On Wed, 2008-05-07 at 08:07 +0530, Kiran Jonnalagadda wrote:
> The explanation I got from a Microsoft rep was that as a result of  
> anti-trust regulations, they were not at liberty to offer special  
> pricing without approval from their anti-trust lawyers in the US.  

this is true. but this is in order to prevent MS reps from offering
previously more common and illegal deals such as "whopping X% discount
if you ONLY ship MS pre-installed with ALL your hardware, but 0%
discount if you sell even one box with something else". i believe not
very different deals (e.g. for "gold" MS partners) are still common,
though of dubious legality.

> Microsoft licensing has three categories:

MS reps may not be able to easily go beyond that, but nothing in
anti-trust regulation would prevent MS anti-trust lawyers in the US
from approving a 4th category, such as "regular consumers in poor
country X". unlike tied, bundled or other selective-with-leverage deals
such as the example i provided, country-wide price-setting is not
likely to fall foul of anti-competitive regulators. 

however, it _is_ likely to attract the attention of _consumers_ in
richer countries who will wonder why they are forced to pay high prices
when regular consumers in other (poor) countries can pay lower prices.
such attention is not as commonly drawn by special pricing for special
groups of consumers (such as government, or 1000+ copy volume buyers).

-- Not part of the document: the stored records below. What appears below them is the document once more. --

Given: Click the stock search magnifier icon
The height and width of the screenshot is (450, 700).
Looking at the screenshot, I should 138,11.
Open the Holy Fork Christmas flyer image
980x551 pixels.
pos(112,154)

of course MS is not nimble. but nothing (in anti-trust regulation)
prevents them from ponderously setting a company-wide policy of
poverty-based discriminatory pricing. that would of course bring them
price pressure in rich countries and perhaps lower profit margins. so
they adopt the big pharma model, of treating india as a market of 10
million consumers. as in "10 million who can afford the rich-world
prices we would like to charge".[1]

-rishab
1. i'm not sure, perhaps this came from novartis. but i can check.